#### Dataset extract:

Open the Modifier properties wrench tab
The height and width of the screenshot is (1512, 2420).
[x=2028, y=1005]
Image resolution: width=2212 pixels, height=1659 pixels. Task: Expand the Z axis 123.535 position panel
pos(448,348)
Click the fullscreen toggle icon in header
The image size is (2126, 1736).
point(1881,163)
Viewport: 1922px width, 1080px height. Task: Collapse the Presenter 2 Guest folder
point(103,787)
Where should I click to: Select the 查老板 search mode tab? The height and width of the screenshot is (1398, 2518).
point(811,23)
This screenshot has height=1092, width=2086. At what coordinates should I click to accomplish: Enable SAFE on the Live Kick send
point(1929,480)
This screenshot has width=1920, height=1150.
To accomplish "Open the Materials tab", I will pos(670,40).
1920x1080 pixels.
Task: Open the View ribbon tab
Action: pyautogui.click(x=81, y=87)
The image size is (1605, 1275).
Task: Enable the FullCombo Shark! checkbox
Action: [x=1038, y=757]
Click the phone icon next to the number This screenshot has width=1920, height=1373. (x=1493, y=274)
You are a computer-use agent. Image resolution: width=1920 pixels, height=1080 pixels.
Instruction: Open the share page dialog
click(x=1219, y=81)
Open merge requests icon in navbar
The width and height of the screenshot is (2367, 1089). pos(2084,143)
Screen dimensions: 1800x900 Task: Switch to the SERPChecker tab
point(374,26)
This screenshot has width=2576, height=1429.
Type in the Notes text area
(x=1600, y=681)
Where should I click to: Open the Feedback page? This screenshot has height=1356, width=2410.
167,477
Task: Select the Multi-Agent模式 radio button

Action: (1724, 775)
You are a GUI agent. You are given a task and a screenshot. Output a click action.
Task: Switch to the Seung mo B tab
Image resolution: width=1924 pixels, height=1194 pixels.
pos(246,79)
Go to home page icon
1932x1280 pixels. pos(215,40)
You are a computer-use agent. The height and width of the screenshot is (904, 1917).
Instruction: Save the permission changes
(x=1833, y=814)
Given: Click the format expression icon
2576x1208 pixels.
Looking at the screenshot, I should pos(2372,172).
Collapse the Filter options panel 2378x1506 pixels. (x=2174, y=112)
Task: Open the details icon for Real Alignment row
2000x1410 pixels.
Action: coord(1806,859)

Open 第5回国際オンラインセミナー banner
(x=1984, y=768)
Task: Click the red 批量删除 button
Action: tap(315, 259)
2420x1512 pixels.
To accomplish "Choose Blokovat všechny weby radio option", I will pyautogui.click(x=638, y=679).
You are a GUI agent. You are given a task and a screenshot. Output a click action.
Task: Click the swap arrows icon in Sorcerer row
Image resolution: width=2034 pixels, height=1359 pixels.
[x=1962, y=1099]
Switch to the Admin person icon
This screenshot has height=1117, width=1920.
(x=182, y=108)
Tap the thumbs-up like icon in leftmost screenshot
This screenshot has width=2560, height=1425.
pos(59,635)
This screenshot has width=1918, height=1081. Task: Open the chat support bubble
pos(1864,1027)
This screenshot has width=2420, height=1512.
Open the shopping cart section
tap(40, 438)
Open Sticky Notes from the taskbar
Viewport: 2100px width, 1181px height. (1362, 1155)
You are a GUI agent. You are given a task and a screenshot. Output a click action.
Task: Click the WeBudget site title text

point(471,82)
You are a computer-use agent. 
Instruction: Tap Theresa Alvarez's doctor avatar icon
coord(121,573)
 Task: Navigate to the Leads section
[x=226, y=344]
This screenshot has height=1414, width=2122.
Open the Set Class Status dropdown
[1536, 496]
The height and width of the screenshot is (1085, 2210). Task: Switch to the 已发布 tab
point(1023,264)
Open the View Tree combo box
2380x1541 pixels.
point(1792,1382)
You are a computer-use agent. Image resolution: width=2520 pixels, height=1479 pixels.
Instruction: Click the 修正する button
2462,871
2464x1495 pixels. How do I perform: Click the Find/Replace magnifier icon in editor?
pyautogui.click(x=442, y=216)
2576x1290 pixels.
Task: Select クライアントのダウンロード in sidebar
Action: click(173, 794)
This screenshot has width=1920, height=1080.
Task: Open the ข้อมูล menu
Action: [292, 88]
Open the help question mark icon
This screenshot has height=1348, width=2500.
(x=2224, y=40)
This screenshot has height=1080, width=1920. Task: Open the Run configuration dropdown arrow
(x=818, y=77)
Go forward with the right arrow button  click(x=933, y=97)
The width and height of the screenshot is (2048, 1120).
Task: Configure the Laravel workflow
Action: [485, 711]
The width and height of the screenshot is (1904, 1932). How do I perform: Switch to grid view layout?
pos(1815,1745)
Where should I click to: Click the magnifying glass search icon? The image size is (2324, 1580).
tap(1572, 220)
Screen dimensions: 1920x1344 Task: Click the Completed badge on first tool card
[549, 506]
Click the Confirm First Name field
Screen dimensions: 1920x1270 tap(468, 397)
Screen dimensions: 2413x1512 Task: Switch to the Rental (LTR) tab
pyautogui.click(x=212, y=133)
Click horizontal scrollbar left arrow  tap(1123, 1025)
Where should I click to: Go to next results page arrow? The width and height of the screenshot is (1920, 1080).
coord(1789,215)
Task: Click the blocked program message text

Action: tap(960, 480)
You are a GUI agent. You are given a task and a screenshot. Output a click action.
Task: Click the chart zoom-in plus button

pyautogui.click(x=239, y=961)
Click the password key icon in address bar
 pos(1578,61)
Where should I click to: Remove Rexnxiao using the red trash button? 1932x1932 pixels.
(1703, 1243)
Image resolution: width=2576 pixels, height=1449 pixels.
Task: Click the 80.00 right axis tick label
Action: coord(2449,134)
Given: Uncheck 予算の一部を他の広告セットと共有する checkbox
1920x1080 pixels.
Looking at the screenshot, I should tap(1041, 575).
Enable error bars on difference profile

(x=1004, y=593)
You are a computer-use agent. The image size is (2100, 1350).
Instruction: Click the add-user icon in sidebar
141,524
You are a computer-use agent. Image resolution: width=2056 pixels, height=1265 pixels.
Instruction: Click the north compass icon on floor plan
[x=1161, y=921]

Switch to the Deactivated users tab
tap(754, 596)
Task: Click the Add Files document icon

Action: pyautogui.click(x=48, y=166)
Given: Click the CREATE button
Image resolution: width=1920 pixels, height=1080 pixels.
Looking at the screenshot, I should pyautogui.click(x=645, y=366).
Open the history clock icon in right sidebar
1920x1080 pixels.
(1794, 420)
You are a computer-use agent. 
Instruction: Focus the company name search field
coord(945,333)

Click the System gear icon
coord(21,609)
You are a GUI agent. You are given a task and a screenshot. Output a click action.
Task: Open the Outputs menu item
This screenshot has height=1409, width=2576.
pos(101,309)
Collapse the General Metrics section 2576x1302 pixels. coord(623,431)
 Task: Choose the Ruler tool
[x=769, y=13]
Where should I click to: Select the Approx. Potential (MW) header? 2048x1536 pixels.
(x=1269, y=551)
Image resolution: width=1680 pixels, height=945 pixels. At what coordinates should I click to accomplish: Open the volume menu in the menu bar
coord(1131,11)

#### Problem to solve:
Take every line above that includes "computer" and list it.

#### Exercise answer:
You are a computer-use agent. Image resolution: width=1920 pixels, height=1080 pixels.
You are a computer-use agent. The height and width of the screenshot is (904, 1917).
You are a computer-use agent. 
You are a computer-use agent. Image resolution: width=2520 pixels, height=1479 pixels.
You are a computer-use agent. The image size is (2100, 1350).
You are a computer-use agent. Image resolution: width=2056 pixels, height=1265 pixels.
You are a computer-use agent. 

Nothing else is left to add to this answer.